**Records for processing:**
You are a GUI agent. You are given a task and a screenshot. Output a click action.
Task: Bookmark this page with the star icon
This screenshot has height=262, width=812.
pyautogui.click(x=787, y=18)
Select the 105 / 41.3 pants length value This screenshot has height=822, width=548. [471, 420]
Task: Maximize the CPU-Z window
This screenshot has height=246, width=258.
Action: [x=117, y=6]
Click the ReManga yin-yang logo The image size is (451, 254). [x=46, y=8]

* * *

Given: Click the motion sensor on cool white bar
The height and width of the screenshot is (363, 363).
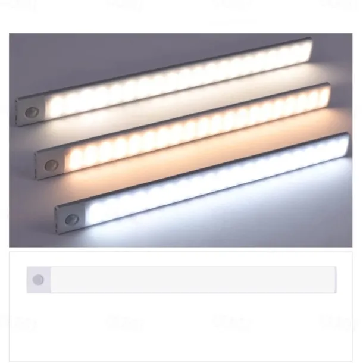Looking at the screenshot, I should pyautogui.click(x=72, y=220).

--

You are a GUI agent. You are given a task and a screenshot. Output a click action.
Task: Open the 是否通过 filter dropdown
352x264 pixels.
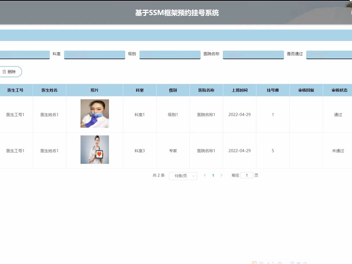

**Problem description:**
In the listing above, find the line with "This screenshot has height=246, width=258." and the line with "Click the ReManga", then print exactly those lines and every line between them.

**Written response:**
This screenshot has height=246, width=258.
Action: [x=117, y=6]
Click the ReManga yin-yang logo The image size is (451, 254). [x=46, y=8]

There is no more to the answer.